Water scarcity remains a huge and increasing problem in many countries, as industrial demands for water compete with the water needs of a growing population and with climate change exacerbating the problems. Globally, 750 million people do not have access to clean water and 2.5 billion lack adequate sanitation causing millions of deaths every year. In 2010, the UN General Assembly declared water as an independent human right, thereby creating an internationally binding mechanism to pursue the right to water. This is seen as an important tool for improving access to water for the poor and marginalized – but has it been of help?
There is a knowledge gap with regard to what the international recognition of the human right to water actually means for the empowerment of socially and marginalized people, and how it most effectively can be used to protect and enforce their human right to water.
The project ‘Elevating water rights to human rights: Has it strengthened marginalized peoples’ claim for water?’ aims to fill this knowledge gap through three separate, but intertwined, parts: First, the project team will conduct five country case studies of attempts to enforce the human right to water through litigation, legal reforms, the use of UN mechanisms and political mobilization (Brazil, Costa Rica, India, Peru and South Africa). Second, the researchers will assess the impact of water disputes in terms of human development; and third, they will develop a database of water rights-related cases handled by domestic Constitutional or Superior courts for all countries in the world and at international courts and tribunals.

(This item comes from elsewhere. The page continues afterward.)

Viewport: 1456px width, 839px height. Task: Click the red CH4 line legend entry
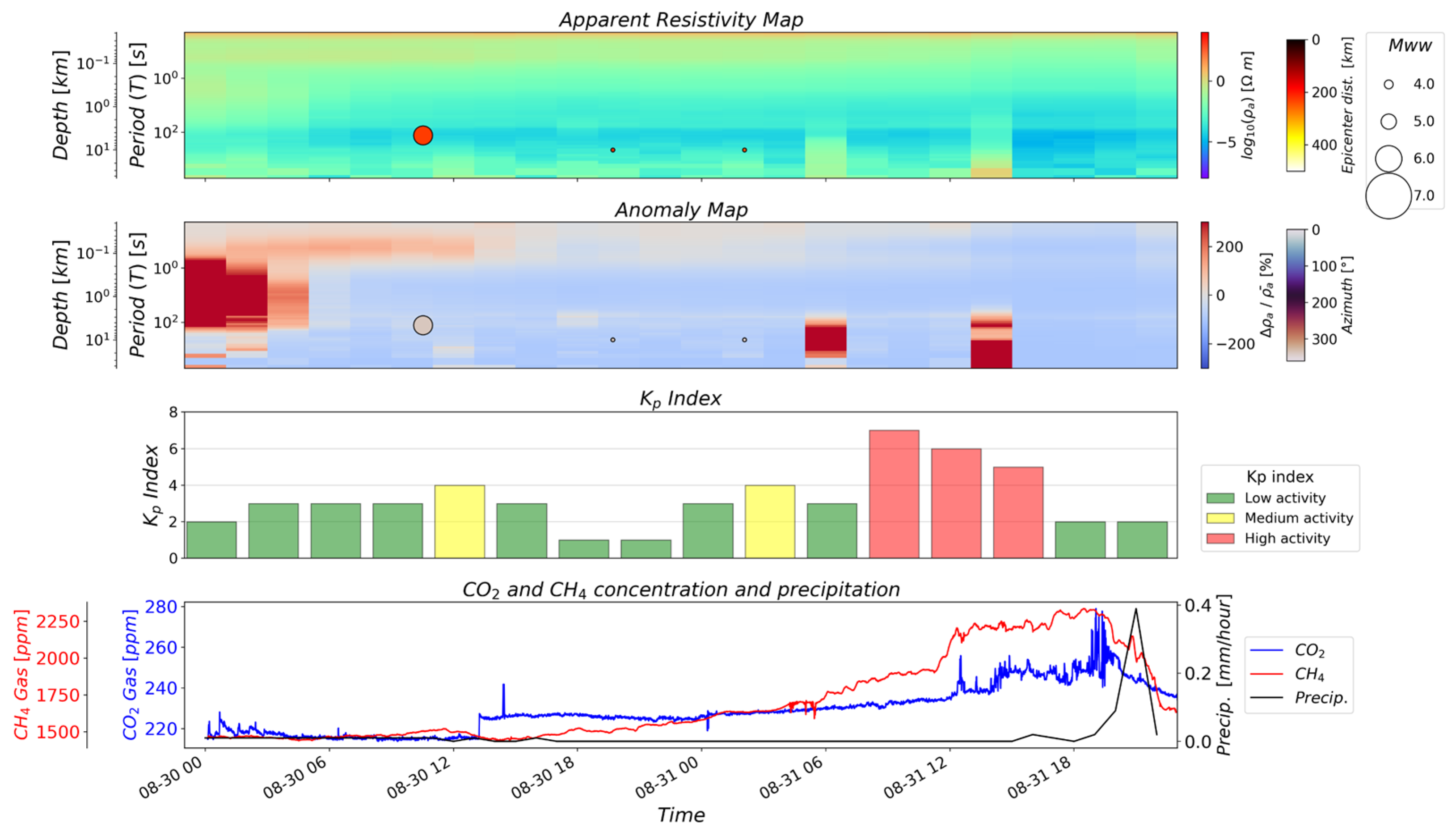click(1266, 674)
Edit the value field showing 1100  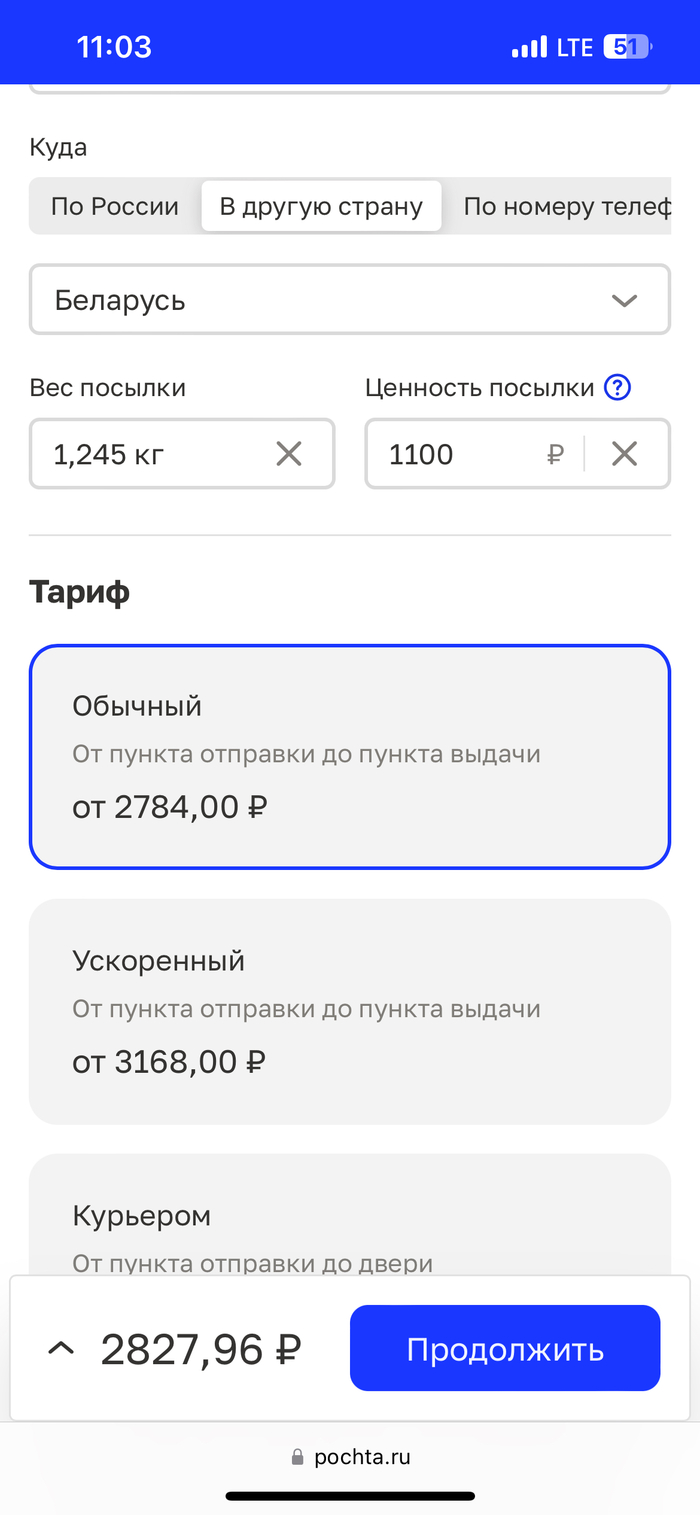pyautogui.click(x=450, y=455)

By improving our understanding of the potential of rights based strategies in securing access to clean water for marginalized populations, the project also aims to contributing to the understanding of rights as instruments of pro-poor social change and methods for empirically assessing effects of rights and lawfare.

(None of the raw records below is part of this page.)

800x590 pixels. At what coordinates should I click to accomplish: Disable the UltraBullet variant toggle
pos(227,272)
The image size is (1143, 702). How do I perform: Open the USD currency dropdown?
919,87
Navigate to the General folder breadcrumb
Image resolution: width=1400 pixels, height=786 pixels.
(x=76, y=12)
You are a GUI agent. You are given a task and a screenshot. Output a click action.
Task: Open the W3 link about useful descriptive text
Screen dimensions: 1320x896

The project is a collaboration with LawTransform Fellows at a number of institutions: Bruce Wilson (PI), Lara Côrtes, Camila Gianella and Malcolm Langford from the CMI, Tore Sætersdal and Siri Gloppen from the University of Bergen, Danel Brinks from the University of Texas at Austin, Jackie Dugard from the University of Witwatersrand School of Law in Johannesburg, Namita Wahi from the Centre for Policy Research in Delhi and the Research Center at the University of the Pacific in Peru.